Apply what you read:
1 – From the column comparing veterinary practice partnership to a couple moving in together, list every situation it names that a couple who starts living together might run into, from the everyday compromises to the more serious discoveries.
2 – Write the next part of the column on veterinary practice partnership, starting after its final sentence.

Document excerpt:
————
I have lost count of the number of occasions when I have written in this column that partnership in a veterinary practice
is very similar to marriage. The analogy is one that potential partners must ignore at their peril. Nonetheless, joint ownership
of a professional practice can be much like something else as well: a couple moving in together.
When a couple finally decides that they are willing to sacrifice some elements of their independence and begin living in the
same place, a number of issues immediately arise. Beloved decorations may be relegated to the basement because the new member
of the household never really liked them. There must be mutual decisions whether to continue buying certain products and from
whom they should be purchased. Compromises such as these are fairly mundane; they probably don't need to be worked out prior
to the decision to cohabit. Yet, bigger questions could lie around the corner, ones with much more serious potential ramifications.
What if you moved in with your best girl and found out that she was selling drugs out of the apartment? Would you be concerned
if you started living with your guy and discovered that the apartment's lease prohibits non-family members from residing in
the dwelling? These are questions that probably should have been addressed before you paid the movers to deliver all of your
belongings to your significant other's house.
————
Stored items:

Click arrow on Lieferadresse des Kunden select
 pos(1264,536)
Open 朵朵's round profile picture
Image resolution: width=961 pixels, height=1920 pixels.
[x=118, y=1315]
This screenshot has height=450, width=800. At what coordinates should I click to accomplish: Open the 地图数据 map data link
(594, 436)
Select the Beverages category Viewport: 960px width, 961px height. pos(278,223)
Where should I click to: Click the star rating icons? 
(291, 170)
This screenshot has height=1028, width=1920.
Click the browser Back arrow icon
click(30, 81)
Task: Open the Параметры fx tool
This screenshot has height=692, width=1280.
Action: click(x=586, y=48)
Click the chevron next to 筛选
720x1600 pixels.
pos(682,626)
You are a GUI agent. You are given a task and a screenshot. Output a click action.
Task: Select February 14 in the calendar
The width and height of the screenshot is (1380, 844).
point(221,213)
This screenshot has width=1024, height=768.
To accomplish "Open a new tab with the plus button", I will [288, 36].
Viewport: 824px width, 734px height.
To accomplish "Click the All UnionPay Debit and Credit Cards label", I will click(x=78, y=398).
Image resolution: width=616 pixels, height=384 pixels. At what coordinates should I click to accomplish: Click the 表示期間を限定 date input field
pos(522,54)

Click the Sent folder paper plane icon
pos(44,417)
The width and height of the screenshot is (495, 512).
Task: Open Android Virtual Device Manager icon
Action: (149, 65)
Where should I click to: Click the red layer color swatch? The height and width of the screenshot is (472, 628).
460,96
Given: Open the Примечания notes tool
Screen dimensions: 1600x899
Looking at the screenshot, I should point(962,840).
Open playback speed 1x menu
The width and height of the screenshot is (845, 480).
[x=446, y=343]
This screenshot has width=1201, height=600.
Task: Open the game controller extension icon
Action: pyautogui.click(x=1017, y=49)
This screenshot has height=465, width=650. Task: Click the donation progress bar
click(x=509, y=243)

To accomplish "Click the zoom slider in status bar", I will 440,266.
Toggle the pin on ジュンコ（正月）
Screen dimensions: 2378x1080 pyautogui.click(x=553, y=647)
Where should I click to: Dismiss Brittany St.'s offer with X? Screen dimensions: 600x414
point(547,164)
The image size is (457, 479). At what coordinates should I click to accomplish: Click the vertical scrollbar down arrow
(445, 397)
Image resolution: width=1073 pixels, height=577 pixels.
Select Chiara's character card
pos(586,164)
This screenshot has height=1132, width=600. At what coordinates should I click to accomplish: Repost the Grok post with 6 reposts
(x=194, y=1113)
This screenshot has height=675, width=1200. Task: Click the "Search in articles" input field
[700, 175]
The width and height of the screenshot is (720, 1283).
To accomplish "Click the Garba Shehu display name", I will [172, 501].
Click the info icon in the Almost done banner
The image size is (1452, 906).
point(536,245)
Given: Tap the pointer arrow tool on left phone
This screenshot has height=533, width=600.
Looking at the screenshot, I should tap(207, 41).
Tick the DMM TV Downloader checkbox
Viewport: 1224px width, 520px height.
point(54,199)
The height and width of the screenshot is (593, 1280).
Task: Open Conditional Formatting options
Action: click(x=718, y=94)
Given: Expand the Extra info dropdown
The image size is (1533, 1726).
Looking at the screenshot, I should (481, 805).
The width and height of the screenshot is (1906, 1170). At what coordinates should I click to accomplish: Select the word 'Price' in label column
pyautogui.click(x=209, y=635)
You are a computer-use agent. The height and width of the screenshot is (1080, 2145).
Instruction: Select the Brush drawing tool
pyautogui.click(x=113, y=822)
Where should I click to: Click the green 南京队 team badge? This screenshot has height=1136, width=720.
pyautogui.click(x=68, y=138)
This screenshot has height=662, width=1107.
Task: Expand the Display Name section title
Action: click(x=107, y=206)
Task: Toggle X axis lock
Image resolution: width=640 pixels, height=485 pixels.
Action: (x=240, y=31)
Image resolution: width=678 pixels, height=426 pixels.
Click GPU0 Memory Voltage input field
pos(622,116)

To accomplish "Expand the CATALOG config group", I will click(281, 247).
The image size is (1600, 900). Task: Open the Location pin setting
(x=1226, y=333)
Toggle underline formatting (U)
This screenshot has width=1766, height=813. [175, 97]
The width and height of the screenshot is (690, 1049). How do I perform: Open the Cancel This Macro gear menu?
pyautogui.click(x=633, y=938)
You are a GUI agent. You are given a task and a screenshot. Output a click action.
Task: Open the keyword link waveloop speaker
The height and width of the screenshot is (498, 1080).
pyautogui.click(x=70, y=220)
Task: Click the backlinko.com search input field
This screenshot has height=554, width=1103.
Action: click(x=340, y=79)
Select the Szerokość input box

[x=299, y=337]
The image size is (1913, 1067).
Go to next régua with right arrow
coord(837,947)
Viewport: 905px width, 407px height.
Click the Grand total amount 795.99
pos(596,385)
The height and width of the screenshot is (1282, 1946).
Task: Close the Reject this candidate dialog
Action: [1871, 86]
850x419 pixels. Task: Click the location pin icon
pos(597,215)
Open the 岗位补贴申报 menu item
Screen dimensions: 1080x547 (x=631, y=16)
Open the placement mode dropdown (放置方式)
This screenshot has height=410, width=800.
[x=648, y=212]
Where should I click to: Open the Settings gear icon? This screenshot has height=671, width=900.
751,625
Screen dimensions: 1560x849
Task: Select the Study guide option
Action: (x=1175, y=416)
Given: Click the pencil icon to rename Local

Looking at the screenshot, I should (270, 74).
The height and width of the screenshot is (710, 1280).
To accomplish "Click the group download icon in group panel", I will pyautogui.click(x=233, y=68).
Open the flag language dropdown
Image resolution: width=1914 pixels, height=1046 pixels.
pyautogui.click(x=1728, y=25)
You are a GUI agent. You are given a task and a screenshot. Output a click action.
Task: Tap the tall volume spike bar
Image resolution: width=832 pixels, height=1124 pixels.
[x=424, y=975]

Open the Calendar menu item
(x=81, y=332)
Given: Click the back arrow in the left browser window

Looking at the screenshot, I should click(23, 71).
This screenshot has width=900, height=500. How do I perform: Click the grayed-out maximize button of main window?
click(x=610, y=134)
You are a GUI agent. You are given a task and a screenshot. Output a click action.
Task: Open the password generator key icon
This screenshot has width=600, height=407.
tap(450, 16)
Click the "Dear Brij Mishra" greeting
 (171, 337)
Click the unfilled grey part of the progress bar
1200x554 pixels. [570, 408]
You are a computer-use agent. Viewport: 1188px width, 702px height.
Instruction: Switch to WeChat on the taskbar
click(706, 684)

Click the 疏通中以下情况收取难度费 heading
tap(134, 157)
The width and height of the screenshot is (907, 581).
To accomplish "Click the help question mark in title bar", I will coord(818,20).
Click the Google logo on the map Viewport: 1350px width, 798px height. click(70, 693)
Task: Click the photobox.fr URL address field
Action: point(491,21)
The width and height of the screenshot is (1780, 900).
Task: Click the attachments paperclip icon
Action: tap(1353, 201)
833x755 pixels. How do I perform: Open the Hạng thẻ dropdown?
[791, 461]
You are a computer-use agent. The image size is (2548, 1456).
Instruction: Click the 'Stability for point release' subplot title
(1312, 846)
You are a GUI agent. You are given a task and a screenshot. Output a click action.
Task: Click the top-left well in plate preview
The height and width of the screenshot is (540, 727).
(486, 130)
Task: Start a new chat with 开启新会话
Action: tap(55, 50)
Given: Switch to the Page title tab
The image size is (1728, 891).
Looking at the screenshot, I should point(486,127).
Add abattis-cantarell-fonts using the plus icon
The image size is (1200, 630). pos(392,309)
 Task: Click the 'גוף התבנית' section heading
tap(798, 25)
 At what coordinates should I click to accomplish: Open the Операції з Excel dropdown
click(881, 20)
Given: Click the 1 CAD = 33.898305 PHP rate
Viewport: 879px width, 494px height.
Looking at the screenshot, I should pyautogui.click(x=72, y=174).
————
Replies:
1 –
- Beloved decorations being relegated to the basement because the new member of the household never really liked them
- Having to decide together whether to keep buying certain products and from whom to purchase them
- Finding out that the partner is selling drugs out of the apartment
- Discovering that the apartment's lease prohibits non-family members from residing in the dwelling

2 –
Buying into a veterinary practice without performing adequate due diligence is an analogous situation. In many instances,
young doctors identify numerous advantages to practice ownership and agree to become a full or minority partner before they
consider the situation thoroughly. Very simply, young veterinarians must approach the buy-in decision the same way that they
would if they were moving in with a lover. That is, they need to pose the question: "Is this something I really want to be
part of?" If the answer is not completely affirmative, the buyer or prospective partner must obtain a commitment from the
current owner that the necessary changes will be made. Here are some examples:
Some practitioners are dangerously free with a dollar. They might run an outstanding practice, but it always runs cash poor
because the owner has to have every new gadget and every late-breaking diagnostic tool, regardless of whether that equipment
generates revenue to justify it.
Other doctors are obsessed with volume inventory discounts. These are the guys who will buy two years' worth of a new antibiotic
because they will receive a 3-percent discount for making the large order. Once in a while, you'll even come across a veterinarian
who buys large amounts of product simply because he or she wants to send a message to the drug reps (and consequently to their
colleagues) that they are running a stunningly successful business.
On the other end of the continuum are those members of the "make a buck at any cost" crowd. These are the owners who stretch
the limits of professional propriety and practice standards in order to maximize profits. These folks might run advertisements
containing questionable claims and offers. Or, they might scrimp on cleaning and building maintenance such that the practice
becomes a place that one might not be proud to be associated with.
Legal questions need answers
But the most important issues for those considering a potential ownership interest in an existing practice are the legal ones.
Always remember that ownership goes hand-in-hand with responsibility. When something bad happens in a business, the employees
can walk away. Lenders might lose some money. But owners ultimately have to answer for everything.
So, what should the young doctor check into before she decides to "move in" as a full or minority partner in a veterinary
practice? Aside from the obvious economic analyses that have been discussed widely in this column, a number of potential liability
items need to be evaluated. These include:
- Is unacceptable staff behavior being tolerated?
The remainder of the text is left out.